(Stored items)

########

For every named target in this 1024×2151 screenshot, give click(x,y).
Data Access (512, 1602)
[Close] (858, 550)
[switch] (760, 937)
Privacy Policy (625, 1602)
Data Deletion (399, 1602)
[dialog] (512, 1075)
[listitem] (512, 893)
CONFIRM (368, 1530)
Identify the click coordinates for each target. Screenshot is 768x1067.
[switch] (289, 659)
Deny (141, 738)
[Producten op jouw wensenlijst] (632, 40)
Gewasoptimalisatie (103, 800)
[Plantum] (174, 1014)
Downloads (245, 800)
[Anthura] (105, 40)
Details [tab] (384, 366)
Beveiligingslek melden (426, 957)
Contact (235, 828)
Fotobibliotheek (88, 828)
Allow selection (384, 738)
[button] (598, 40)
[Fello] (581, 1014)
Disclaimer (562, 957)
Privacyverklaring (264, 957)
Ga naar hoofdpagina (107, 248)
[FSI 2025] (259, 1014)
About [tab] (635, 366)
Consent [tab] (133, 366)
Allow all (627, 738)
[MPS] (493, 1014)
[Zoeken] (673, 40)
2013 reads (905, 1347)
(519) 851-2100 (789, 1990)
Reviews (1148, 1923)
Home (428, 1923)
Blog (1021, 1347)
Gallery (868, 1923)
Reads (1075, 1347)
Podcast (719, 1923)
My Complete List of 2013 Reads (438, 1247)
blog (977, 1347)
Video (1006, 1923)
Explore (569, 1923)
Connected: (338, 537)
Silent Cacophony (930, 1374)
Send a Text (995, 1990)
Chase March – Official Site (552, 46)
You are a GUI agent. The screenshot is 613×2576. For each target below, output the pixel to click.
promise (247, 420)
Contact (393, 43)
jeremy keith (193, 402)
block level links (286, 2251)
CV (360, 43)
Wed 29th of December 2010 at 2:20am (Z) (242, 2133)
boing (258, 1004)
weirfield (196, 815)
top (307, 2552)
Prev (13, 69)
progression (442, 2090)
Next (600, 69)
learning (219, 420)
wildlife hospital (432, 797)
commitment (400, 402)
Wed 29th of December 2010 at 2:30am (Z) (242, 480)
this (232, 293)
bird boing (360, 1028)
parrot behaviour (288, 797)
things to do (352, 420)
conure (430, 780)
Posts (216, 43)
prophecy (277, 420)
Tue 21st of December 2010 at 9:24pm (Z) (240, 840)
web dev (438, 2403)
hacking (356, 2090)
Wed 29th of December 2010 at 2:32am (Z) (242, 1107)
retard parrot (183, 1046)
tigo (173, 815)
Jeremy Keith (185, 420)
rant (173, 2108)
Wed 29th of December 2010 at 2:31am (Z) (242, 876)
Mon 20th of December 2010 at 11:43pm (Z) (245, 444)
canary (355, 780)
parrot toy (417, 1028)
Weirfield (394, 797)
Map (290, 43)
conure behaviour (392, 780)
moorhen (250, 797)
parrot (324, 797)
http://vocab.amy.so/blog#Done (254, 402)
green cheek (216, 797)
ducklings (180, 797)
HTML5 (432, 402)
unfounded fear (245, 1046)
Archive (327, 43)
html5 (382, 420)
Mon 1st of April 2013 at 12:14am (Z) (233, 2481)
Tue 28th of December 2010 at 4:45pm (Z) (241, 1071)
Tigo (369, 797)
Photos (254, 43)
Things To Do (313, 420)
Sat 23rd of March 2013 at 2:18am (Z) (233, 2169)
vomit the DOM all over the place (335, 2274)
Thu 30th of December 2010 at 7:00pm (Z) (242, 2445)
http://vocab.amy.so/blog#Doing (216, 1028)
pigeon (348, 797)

########

▶ [Task requirements]:
Check each line of the records above, and copy those that hold the word "behaviour".

▶ [Expected output]:
parrot behaviour (288, 797)
conure behaviour (392, 780)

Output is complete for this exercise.